The book, due to hit stores the first week in August, is part travel guide, part food journalism, part cookbook. "Prior to this book, there wasn't even a single good source of contact information" for monasteries with food operations, says Scherb.
Originally from Madison, the UW-Madison grad was working in New York City on Sept. 11, 2001: "Like a lot of people, the events of that day made me question whether I was really doing what I wanted to be doing." Scherb eventually left her public relations job and with the aid of a summer journalism fellowship went to Europe to study comparative religion. There, the idea of this type of guidebook came to her.
She visited the monasteries where monks and nuns support their lives of contemplation by making food: cheeses, breads, wine, jams, candy and, yes, fruitcakes. Many function as inns as well, where tourists interested in food, or a quiet retreat, or both, are welcome. Scherb's descriptions are idyllic: "Even the monastery's charming guest quarters remind one of a favorite childhood tree house, thanks in part to a maze of suspended wooden walkways that links them...next to a pond that is home to ducks and toads and whose mirrored surface is rarely disturbed except by an occasional gust of wind." (Our Lady of Guadalupe Abbey in Lafayette, Ore.)
Monks and nuns were slow-food supporters before there was such a movement. "They use organic types of food, very few or no preservatives, just because that's their way of life," Scherb observes. For her part, Scherb doesn't consider herself a foodie at all: "Food, for me, is simply a way of talking to people about something bigger. A gentle way for me to describe a way of life that is faith-based. For the monks and nuns, it's very similar. They make food only to support their monasteries."

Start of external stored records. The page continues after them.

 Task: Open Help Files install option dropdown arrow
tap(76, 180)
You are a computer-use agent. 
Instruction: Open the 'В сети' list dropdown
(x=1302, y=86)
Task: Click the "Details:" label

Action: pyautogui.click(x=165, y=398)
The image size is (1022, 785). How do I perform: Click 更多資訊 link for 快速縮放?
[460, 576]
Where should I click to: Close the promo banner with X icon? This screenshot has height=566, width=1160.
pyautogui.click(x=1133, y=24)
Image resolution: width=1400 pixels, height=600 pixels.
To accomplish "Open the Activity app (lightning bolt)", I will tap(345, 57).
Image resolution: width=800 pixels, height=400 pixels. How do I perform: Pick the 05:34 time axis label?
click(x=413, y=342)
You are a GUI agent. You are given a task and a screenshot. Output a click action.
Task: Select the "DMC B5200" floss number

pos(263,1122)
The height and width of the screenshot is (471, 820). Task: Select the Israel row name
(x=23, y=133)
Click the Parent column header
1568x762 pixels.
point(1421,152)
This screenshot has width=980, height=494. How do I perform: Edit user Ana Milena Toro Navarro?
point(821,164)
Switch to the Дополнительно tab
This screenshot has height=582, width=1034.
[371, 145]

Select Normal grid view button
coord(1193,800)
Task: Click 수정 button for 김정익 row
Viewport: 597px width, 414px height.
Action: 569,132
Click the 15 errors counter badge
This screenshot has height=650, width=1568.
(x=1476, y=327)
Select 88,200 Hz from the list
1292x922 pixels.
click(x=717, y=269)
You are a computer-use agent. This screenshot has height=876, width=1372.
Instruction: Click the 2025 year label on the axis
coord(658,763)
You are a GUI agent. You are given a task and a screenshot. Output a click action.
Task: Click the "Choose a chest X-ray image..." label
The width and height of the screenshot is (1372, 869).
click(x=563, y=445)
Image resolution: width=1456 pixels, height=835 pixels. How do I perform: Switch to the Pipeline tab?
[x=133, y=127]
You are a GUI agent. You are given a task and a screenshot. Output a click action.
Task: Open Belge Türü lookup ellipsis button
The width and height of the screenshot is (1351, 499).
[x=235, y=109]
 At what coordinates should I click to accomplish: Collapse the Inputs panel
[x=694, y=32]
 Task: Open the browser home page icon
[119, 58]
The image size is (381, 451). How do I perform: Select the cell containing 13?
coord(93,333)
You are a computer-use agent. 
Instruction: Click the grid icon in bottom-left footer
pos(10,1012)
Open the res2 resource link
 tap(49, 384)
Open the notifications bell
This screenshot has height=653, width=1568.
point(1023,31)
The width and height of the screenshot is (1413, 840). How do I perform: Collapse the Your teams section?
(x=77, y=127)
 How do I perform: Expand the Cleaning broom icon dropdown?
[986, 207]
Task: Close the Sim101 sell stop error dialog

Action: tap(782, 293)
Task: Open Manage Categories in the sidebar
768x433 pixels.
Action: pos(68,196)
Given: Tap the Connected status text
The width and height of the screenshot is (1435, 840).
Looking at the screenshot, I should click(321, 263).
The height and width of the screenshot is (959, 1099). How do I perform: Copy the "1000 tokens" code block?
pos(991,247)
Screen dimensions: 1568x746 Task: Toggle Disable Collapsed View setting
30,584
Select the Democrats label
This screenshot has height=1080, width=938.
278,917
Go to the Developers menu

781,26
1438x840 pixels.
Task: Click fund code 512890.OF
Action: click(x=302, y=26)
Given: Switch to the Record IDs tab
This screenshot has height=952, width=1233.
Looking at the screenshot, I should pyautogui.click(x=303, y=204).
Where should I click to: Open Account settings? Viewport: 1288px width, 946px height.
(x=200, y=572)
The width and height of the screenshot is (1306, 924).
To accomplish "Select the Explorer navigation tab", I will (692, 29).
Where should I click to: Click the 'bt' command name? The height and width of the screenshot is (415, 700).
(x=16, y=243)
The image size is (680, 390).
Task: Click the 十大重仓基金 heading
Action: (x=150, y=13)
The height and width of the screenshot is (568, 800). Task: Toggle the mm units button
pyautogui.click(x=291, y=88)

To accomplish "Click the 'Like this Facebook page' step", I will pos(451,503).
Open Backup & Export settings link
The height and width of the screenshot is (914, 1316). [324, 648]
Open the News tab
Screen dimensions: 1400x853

Scherb recalls New York during the roaring '90s: "Every kind of consumption was completely out of control. People were completely obsessed with food, and you had to be eating extraordinarily complicated dishes. To me, there was nothing normal or healthy about that kind of obsessive interest in food." On the other hand, Scherb recognizes that "there is something about food that speaks to all of us, on a deeper level. At its best, food must be a form of love, as when your mom feeds you when you're growing up."
The first monastery Scherb visited was Our Lady of the Mississippi Abbey outside of Dubuque, "a magnificent place." One of her favorite products in the book comes from that abbey, too: caramels. She continues to enjoy them even after participating in making them - "manual, backbreaking work" that reminded her of the famous I Love Lucy episode about the candy speeding by on the conveyor belt, only without the laugh track.
Chefs have donated recipes to A Taste of Heaven, and the book also offers ample opportunity for armchair traveling and mail ordering. Scherb also recommends the cheese spread spiked with sherry and the cheesecake from the Monks and Nuns of New Skete - "the best I ever had; they really know what they are doing."